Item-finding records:

* start *

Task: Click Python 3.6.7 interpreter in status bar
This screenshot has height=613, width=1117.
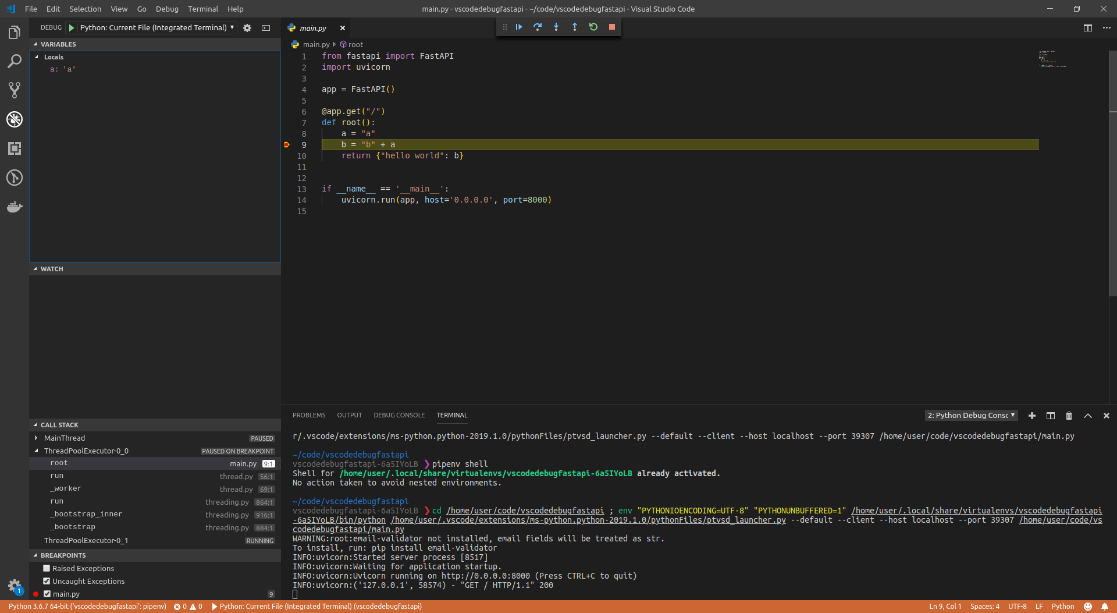Action: (87, 606)
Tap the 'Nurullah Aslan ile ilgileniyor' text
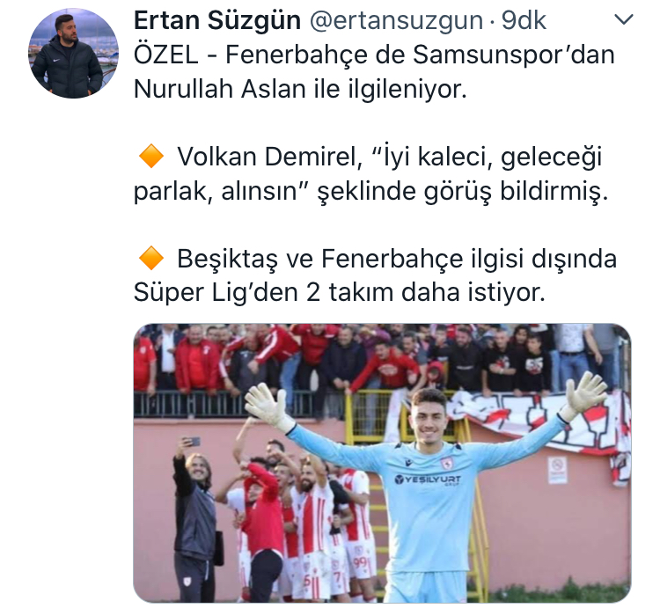The height and width of the screenshot is (608, 660). pos(300,89)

* end *

### Requirements
Please retype every line of the entries above word for word, leaving out the pictures.

### Task response
Task: Click Python 3.6.7 interpreter in status bar
This screenshot has height=613, width=1117.
Action: (87, 606)
Tap the 'Nurullah Aslan ile ilgileniyor' text
The height and width of the screenshot is (608, 660). pos(300,89)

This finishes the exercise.